Sala gremita per Abate al Deledda: “Scrittura come riscatto sociale”

Francesco Abate si racconta al Deledda, in un intenso incontro partendo dal suo ultimo libro tra ricordi e riflessioni, solitudine dell'individuo e di una terra, pensando la scrittura come mezzo per dar voce agli ultimi

Difficile rendere a parole ciò che Francesco Abate è riuscito a trasmettere al Circolo Deledda nel corso dell’incontro con Andrea Cabassi, Antonio Pirisi e Fabrizio Leccabue in occasione dell’uscita di Un posto anche per me. Non una presentazione fine a se stessa, un’occasione preziosa per arrivare al cuore di ognuno dei presenti, attraverso il filo rosso dell’ultimo libro uscito per Einaudi, passando per Chiedo scusa, con gli spunti offerti dalle vite degli altri, e dalla sua.
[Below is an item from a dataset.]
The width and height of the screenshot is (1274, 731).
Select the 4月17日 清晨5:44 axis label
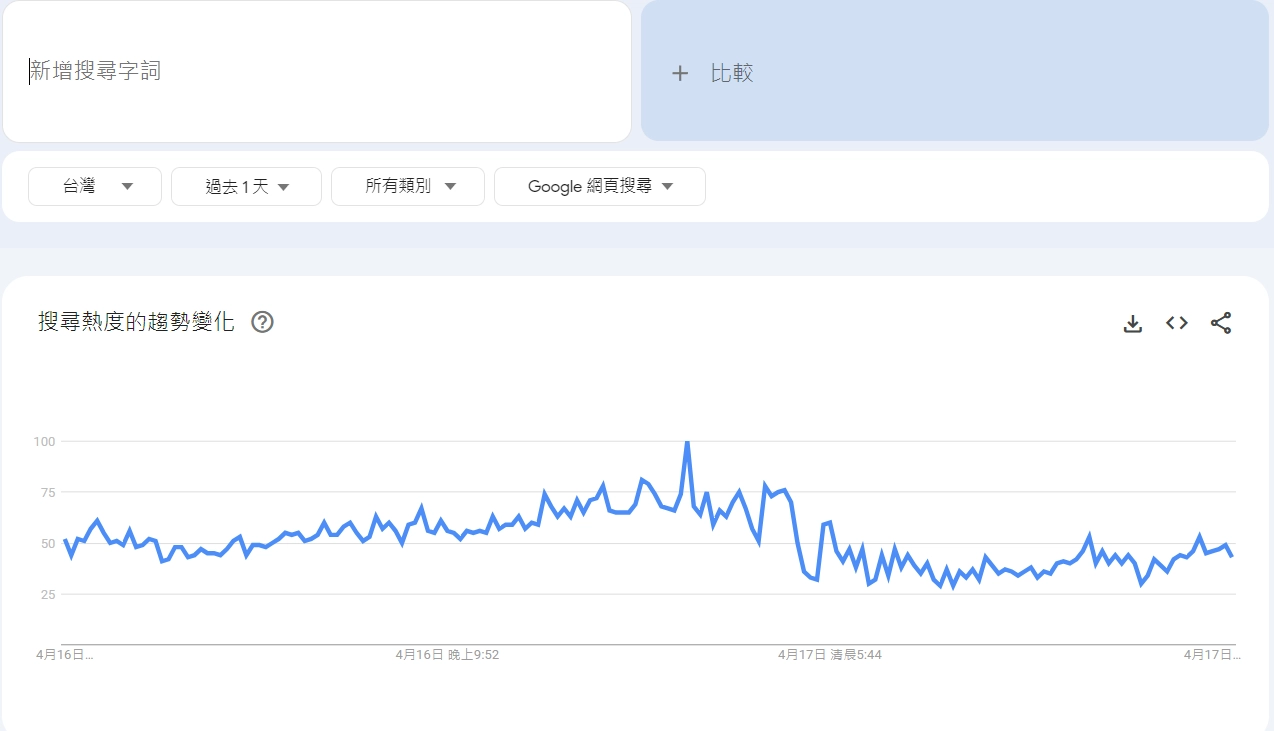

Francesco Abate parla senza filtri, racconta di quei tanti Peppino che ha conosciuto e che ha voluto trasformare per una volta in protagonisti, per fare giustizia dando loro una voce, quella che troppo spesso non hanno usato preferendo il silenzio. Una mescolanza di ricordi dell’infanzia e di episodi che hanno lasciato un segno e che ora sono tornati prepotentemente alla ribalta chiedendo forse un finale diverso. Come quel compagno di classe che viveva in un corpo troppo grande, deriso dagli altri bambini per quei suoi vestiti lisi, quel bambino che aspettava di ricevere il pacco con le scarpe donato alle famiglie povere, quel bambino che invece del Buondì Motta era costretto a mangiare per merenda una rosetta senza mollica con il minestrone del lunedì centellinato dalla madre per farlo durare tutta la settimana. Distinzioni sociali che per un bambino pesano e decretano a volte un destino di solitudine e esclusione, specie in scuole come la Sebastiano Satta dove si incrociavano realtà diverse, dai figli delle famiglie bene di viale Merello ai bambini nati e cresciuti a Marina o Stampace, per i quali la maestra Luigia riservava ancor maggiore severità di trattamento nelle punizioni. O episodi come quello in cui un altro Peppino si sentiva così solo che aveva fatto di tutto per entrare in quella discoteca tanto di moda nella Cagliari degli anni Novanta, Linea notturna, dove con il suo abbigliamento fuori dal contesto, con pantaloni vecchio stile e la giacca a coste di velluto si era avvicinato a un gruppo di ragazzi e ragazze che ridevano e bevevano per fare una domanda spiazzante che ha avuto risate scroscianti come unica risposta: “Posso diventare vostro amico?”.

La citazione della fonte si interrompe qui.